# THE RECORDS
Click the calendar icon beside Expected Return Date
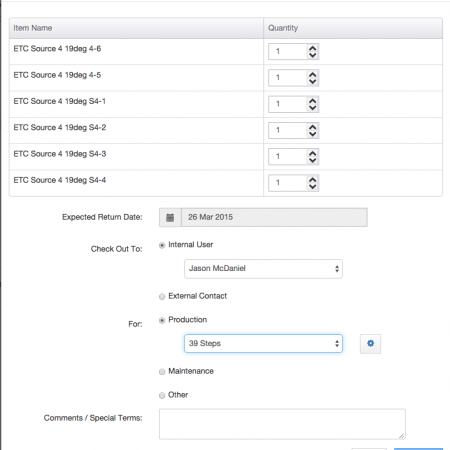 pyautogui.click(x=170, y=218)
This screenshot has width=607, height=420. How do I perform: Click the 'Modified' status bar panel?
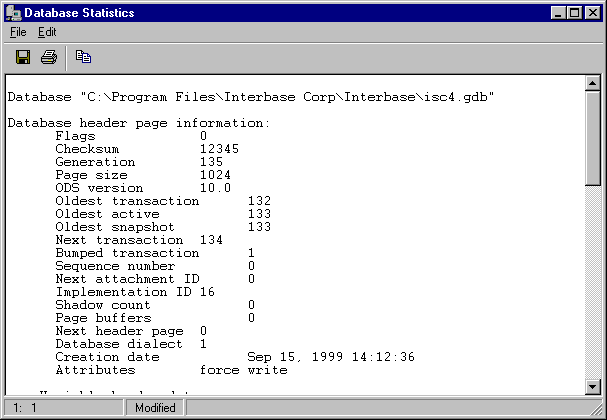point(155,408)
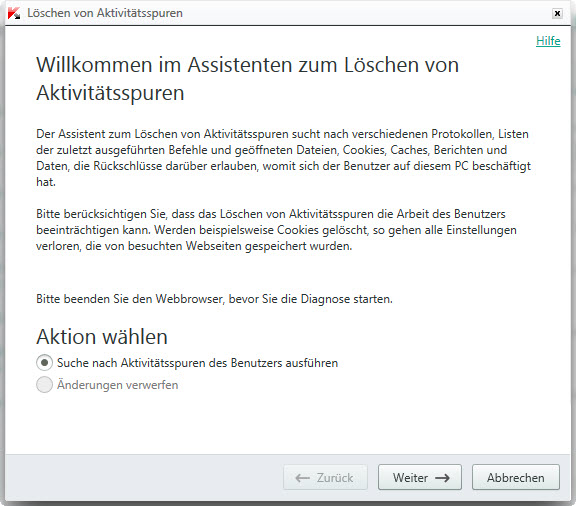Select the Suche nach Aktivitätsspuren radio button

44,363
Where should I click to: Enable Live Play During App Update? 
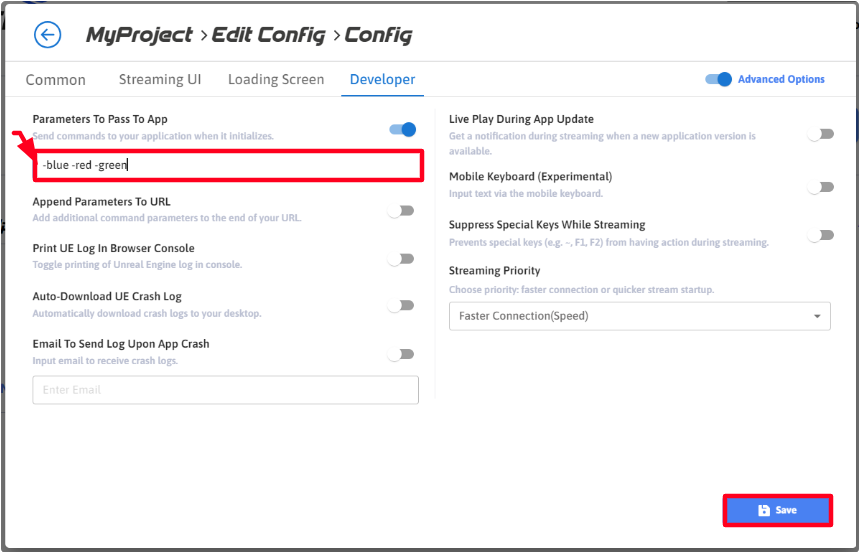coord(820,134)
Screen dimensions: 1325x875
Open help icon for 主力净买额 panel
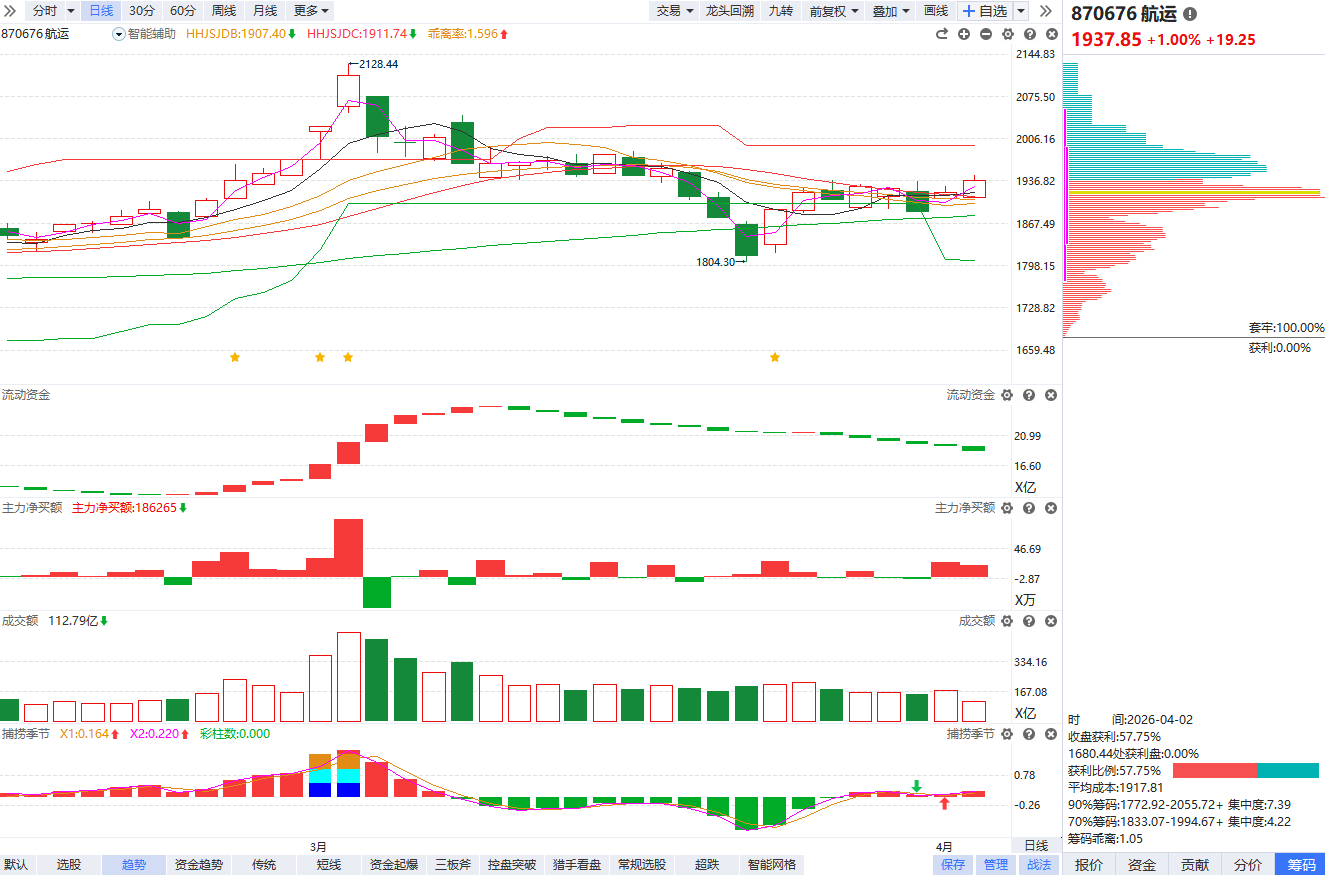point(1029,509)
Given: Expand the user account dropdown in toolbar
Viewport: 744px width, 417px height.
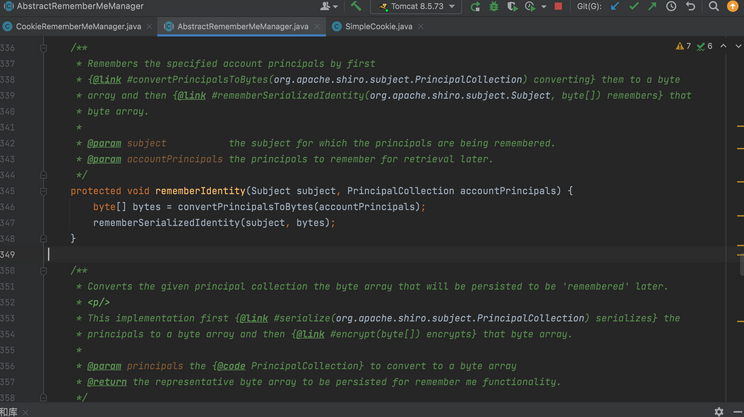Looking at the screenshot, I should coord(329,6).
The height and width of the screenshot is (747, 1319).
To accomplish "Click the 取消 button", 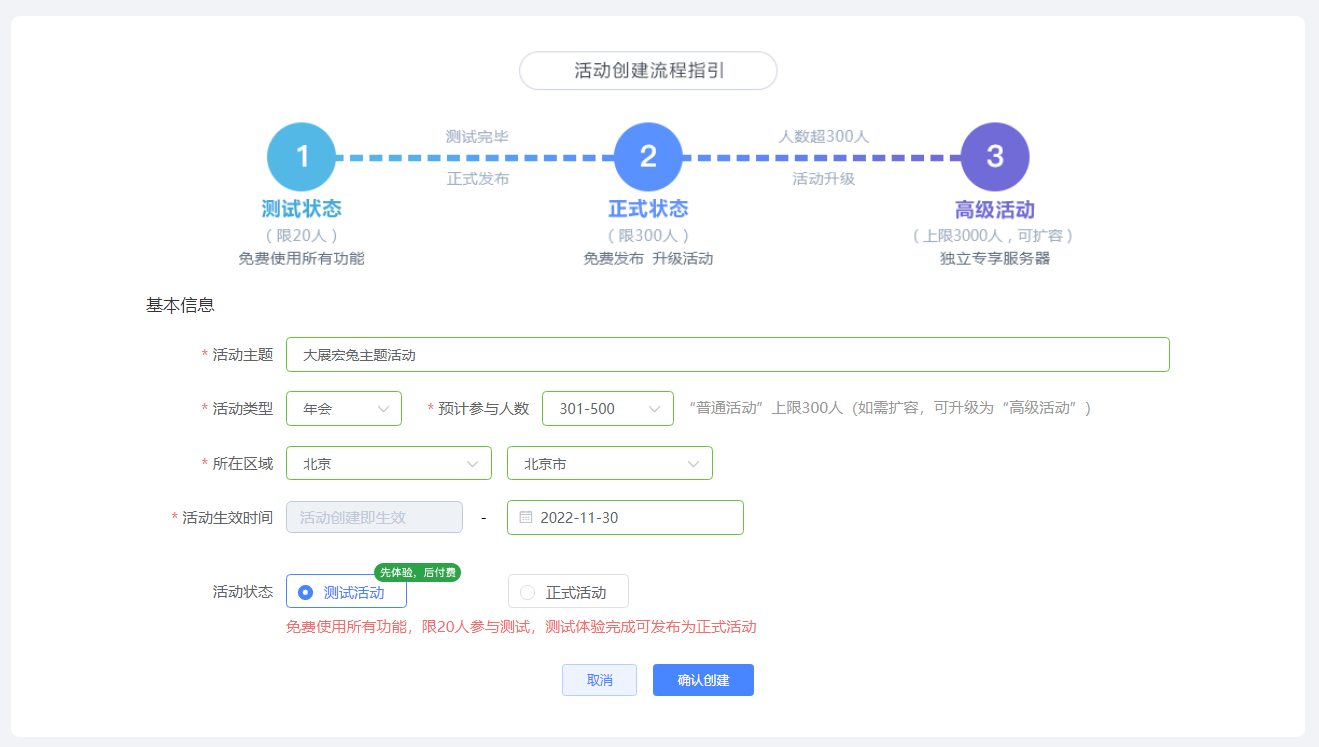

# GOAL OF THE EXERCISE
Your copy should hold only the lines from the one containing "Viewport: 744px width, 417px height." through the last line of the listing, both included, retyped exactly and free of pictures.

# RESULT FOR THIS TASK
Viewport: 744px width, 417px height.
Looking at the screenshot, I should coord(329,6).
The height and width of the screenshot is (747, 1319).
To accomplish "Click the 取消 button", 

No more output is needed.